PROBLEM -
Which lines belong in your copy? Those from the start of the data through the line with "сувальдные (738, 2081)", exactly as written, without any pictures.

(INFORMATION Opens)

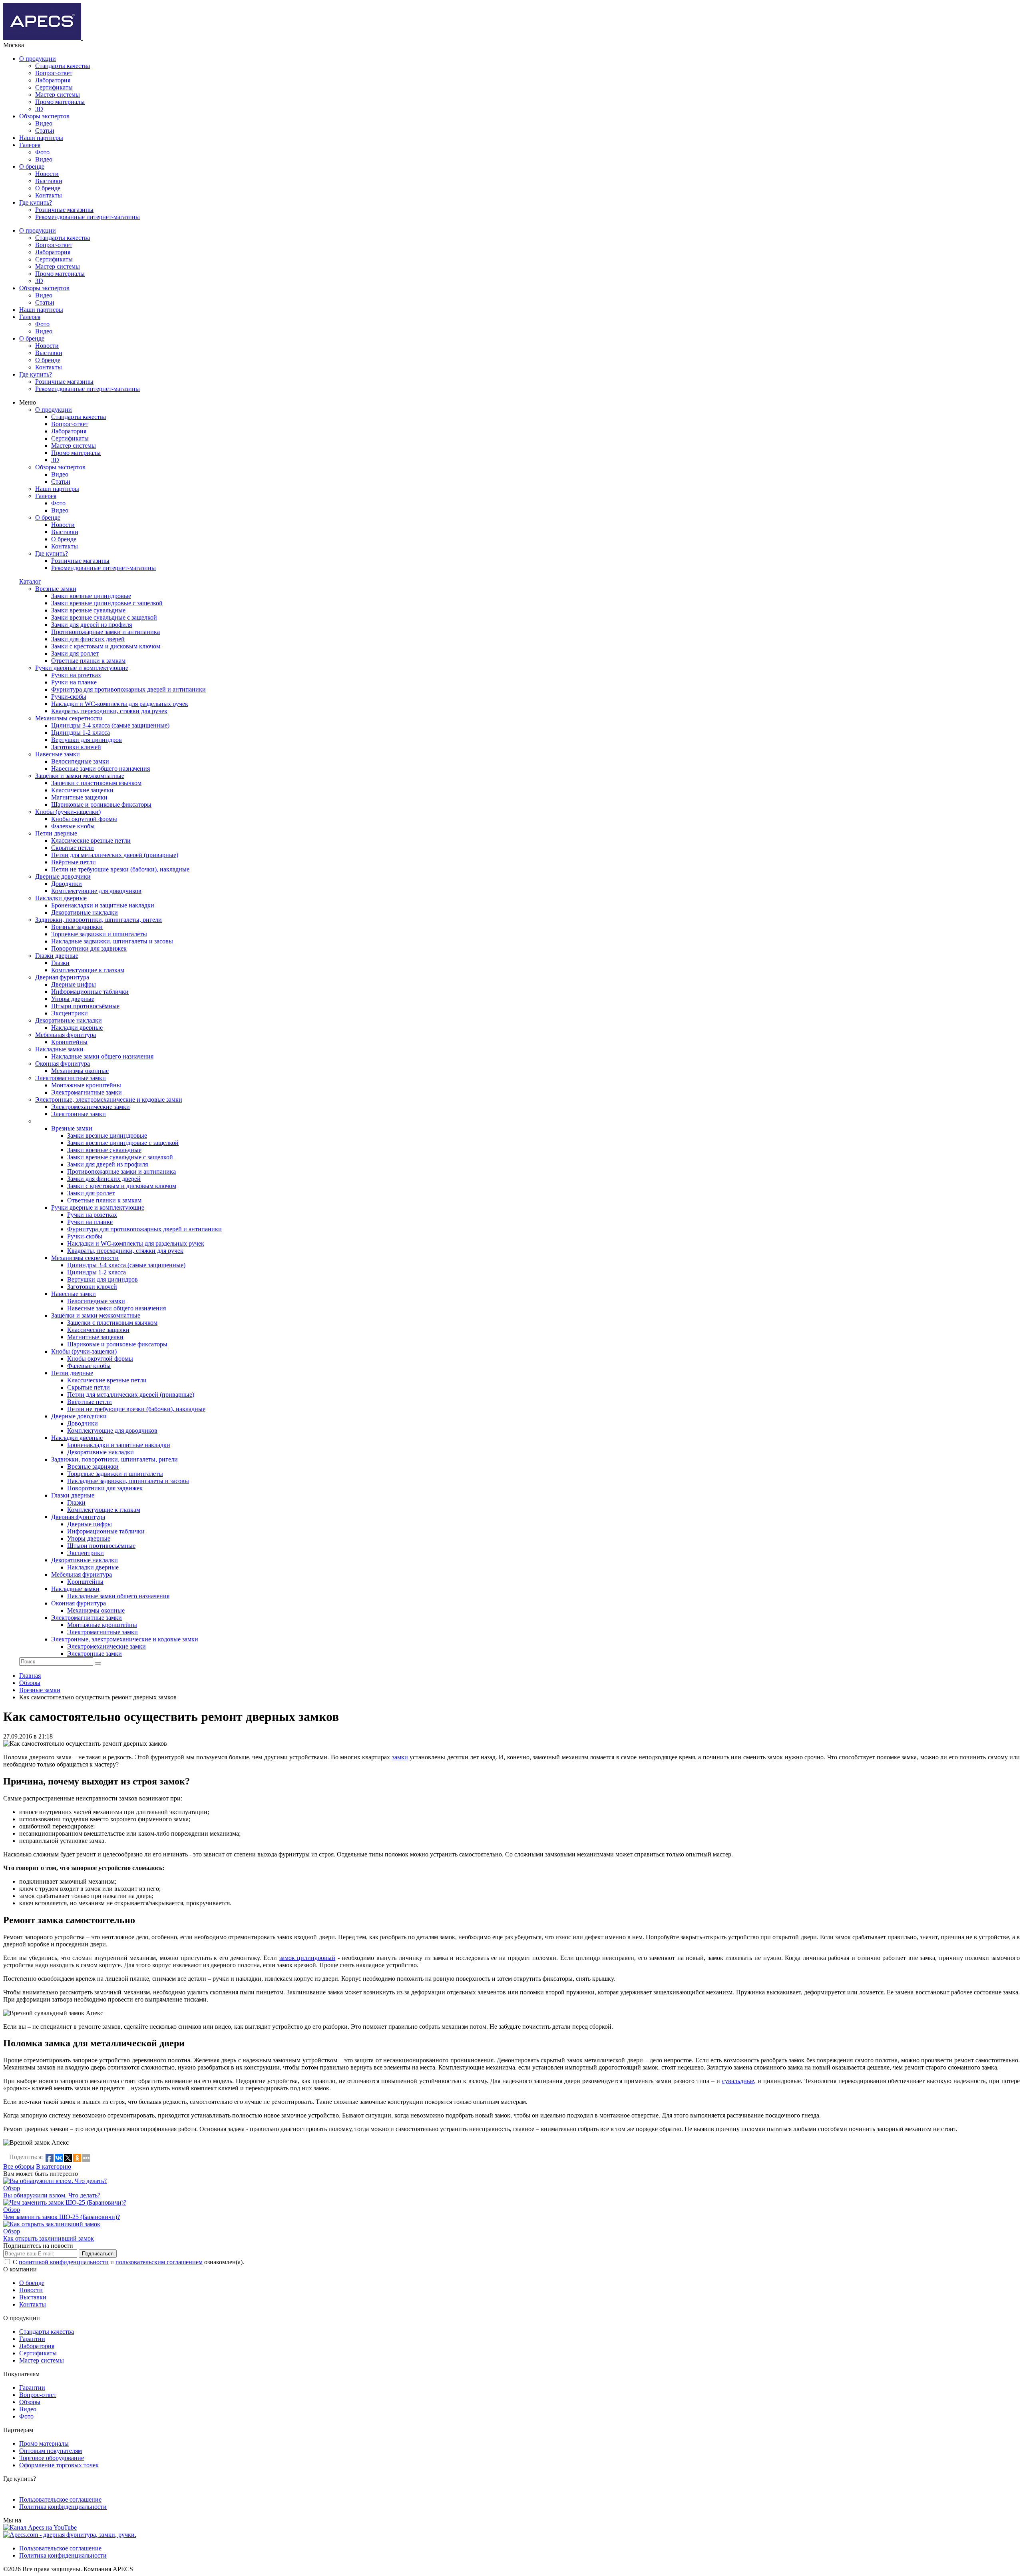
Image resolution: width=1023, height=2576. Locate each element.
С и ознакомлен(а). (128, 2262)
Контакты (48, 195)
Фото (42, 152)
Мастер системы (57, 94)
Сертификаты (54, 87)
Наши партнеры (41, 137)
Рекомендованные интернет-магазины (87, 216)
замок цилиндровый (307, 1957)
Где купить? (35, 202)
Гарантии (32, 2338)
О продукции (37, 58)
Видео (43, 123)
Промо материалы (60, 101)
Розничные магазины (64, 209)
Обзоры (29, 2402)
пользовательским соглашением (159, 2262)
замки (400, 1757)
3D (39, 109)
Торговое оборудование (51, 2457)
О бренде (31, 166)
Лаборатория (52, 80)
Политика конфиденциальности (63, 2506)
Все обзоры (18, 2166)
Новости (47, 173)
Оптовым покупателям (50, 2450)
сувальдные (738, 2081)
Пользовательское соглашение (60, 2499)
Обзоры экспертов (44, 116)
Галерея (29, 145)
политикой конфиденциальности (64, 2262)
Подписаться (97, 2254)
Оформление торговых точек (59, 2465)
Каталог (30, 581)
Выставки (48, 180)
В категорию (53, 2166)
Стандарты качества (62, 65)
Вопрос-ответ (53, 73)
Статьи (44, 130)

(INFORMATION Closes)

ANSWER TO THIS EXERCISE -
Image resolution: width=1023, height=2576. Locate each element.
С и ознакомлен(а). (128, 2262)
Контакты (48, 195)
Фото (42, 152)
Мастер системы (57, 94)
Сертификаты (54, 87)
Наши партнеры (41, 137)
Рекомендованные интернет-магазины (87, 216)
замок цилиндровый (307, 1957)
Где купить? (35, 202)
Гарантии (32, 2338)
О продукции (37, 58)
Видео (43, 123)
Промо материалы (60, 101)
Розничные магазины (64, 209)
Обзоры (29, 2402)
пользовательским соглашением (159, 2262)
замки (400, 1757)
3D (39, 109)
Торговое оборудование (51, 2457)
О бренде (31, 166)
Лаборатория (52, 80)
Политика конфиденциальности (63, 2506)
Все обзоры (18, 2166)
Новости (47, 173)
Оптовым покупателям (50, 2450)
сувальдные (738, 2081)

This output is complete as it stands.